The records should be restated exactly from their first line through the line with "peróxido de hidrógeno al 3 % (150, 946)" in it.

[INPUT RECORDS Boundary: Start]

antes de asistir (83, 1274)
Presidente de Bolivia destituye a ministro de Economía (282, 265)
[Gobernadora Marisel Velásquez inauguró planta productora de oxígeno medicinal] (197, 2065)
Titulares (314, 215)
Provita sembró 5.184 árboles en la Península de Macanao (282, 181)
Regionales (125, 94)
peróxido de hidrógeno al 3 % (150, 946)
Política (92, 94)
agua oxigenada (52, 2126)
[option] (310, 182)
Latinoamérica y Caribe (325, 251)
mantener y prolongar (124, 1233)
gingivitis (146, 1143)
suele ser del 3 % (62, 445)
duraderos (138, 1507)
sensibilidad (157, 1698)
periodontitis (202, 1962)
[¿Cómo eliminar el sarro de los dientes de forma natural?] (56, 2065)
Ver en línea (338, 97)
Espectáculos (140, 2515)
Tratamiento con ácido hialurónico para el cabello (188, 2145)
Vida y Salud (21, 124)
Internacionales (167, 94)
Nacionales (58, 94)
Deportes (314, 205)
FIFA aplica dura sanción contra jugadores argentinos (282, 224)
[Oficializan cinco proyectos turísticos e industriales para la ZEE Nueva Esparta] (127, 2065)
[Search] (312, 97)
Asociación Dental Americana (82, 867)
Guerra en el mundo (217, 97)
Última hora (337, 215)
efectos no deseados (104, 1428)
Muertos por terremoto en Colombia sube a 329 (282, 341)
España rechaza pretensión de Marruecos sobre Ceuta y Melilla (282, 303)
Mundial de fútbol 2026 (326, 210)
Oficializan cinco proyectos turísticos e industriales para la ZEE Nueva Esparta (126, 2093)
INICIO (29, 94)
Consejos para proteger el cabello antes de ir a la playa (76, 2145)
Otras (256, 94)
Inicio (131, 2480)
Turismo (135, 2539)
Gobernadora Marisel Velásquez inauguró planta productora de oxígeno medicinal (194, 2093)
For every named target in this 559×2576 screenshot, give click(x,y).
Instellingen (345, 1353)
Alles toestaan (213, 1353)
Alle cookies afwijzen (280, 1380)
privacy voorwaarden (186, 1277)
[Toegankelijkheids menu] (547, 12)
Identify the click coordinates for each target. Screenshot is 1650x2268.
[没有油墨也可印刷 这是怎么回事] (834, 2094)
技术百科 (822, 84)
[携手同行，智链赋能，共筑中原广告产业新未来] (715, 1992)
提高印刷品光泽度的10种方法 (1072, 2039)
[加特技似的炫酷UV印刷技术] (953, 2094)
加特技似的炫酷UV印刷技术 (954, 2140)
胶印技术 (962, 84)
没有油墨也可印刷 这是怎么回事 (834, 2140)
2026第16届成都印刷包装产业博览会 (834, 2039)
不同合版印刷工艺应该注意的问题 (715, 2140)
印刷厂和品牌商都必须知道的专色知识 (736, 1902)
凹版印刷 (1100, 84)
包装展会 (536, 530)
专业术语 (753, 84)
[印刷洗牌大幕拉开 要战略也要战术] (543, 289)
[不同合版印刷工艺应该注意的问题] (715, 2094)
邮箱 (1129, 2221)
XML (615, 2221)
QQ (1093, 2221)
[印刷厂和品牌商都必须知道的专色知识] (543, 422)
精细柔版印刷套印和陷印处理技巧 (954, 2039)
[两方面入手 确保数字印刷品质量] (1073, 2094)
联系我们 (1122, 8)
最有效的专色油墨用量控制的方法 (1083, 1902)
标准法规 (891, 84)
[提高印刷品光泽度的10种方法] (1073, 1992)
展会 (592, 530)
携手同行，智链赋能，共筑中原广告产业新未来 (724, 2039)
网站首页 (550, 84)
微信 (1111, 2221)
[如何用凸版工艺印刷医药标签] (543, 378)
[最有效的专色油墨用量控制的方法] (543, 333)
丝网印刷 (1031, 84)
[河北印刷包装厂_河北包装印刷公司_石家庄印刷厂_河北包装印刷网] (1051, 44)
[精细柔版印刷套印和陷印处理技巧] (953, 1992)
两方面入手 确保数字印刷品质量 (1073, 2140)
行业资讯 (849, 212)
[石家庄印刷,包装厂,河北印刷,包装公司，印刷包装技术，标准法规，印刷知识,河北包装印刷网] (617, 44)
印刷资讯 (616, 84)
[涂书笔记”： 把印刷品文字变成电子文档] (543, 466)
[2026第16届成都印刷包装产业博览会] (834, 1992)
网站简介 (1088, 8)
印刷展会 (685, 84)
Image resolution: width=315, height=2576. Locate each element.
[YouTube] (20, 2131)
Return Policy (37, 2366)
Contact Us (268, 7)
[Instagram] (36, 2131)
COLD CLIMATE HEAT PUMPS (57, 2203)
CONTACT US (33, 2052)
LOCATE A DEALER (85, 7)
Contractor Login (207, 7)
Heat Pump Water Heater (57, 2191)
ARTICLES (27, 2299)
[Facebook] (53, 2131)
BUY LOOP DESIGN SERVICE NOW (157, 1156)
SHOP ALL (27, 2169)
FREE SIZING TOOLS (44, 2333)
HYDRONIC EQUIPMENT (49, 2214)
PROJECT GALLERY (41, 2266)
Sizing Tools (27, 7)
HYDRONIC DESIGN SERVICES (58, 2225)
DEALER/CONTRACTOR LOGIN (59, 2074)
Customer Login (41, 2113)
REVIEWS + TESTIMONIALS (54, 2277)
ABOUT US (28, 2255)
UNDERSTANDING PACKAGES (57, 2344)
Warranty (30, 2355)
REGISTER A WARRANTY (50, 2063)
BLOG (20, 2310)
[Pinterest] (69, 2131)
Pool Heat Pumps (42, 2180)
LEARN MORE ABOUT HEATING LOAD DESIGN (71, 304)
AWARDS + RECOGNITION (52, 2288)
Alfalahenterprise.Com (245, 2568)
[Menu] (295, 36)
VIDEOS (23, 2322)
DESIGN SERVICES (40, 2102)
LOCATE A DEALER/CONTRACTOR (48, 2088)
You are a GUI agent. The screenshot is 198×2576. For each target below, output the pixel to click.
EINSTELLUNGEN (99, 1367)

[INPUT RECORDS Boundary: End]

(SOLUTION TO THE EXERCISE):
antes de asistir (83, 1274)
Presidente de Bolivia destituye a ministro de Economía (282, 265)
[Gobernadora Marisel Velásquez inauguró planta productora de oxígeno medicinal] (197, 2065)
Titulares (314, 215)
Provita sembró 5.184 árboles en la Península de Macanao (282, 181)
Regionales (125, 94)
peróxido de hidrógeno al 3 % (150, 946)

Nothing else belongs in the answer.